*Exercise brief*
Write out the records word for word, from the first line through the line containing "[x=355, y=180]".

*Extracted information*
** Begin **

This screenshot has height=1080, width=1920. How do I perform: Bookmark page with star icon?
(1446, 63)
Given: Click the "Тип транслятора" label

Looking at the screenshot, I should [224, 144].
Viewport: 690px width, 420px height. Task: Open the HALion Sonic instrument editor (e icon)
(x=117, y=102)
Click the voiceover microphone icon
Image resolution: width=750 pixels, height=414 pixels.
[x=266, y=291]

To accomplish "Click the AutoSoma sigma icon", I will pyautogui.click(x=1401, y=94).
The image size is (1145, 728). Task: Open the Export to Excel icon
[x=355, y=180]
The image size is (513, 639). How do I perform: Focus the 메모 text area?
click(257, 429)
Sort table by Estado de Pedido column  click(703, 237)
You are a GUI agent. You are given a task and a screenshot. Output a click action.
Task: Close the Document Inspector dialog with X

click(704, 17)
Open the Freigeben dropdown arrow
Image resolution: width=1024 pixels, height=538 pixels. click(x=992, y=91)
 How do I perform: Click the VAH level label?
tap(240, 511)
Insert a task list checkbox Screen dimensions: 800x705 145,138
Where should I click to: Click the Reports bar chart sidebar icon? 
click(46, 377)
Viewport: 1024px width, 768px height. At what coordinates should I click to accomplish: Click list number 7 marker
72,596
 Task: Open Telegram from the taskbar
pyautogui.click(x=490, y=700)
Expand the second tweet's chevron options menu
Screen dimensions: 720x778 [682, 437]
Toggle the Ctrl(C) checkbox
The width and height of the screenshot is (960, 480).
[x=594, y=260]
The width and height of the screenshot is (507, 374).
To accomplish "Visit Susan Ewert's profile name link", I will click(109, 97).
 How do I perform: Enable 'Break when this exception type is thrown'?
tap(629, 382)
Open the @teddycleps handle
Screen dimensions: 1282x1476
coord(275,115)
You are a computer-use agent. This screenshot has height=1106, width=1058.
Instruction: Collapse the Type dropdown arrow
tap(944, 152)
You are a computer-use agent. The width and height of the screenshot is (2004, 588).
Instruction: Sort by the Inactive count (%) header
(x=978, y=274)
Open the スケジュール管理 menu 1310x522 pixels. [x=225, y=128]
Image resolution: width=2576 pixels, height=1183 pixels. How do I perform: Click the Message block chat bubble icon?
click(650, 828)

** End **

*Complete output*
This screenshot has height=1080, width=1920. How do I perform: Bookmark page with star icon?
(1446, 63)
Given: Click the "Тип транслятора" label

Looking at the screenshot, I should [224, 144].
Viewport: 690px width, 420px height. Task: Open the HALion Sonic instrument editor (e icon)
(x=117, y=102)
Click the voiceover microphone icon
Image resolution: width=750 pixels, height=414 pixels.
[x=266, y=291]

To accomplish "Click the AutoSoma sigma icon", I will pyautogui.click(x=1401, y=94).
The image size is (1145, 728). Task: Open the Export to Excel icon
[x=355, y=180]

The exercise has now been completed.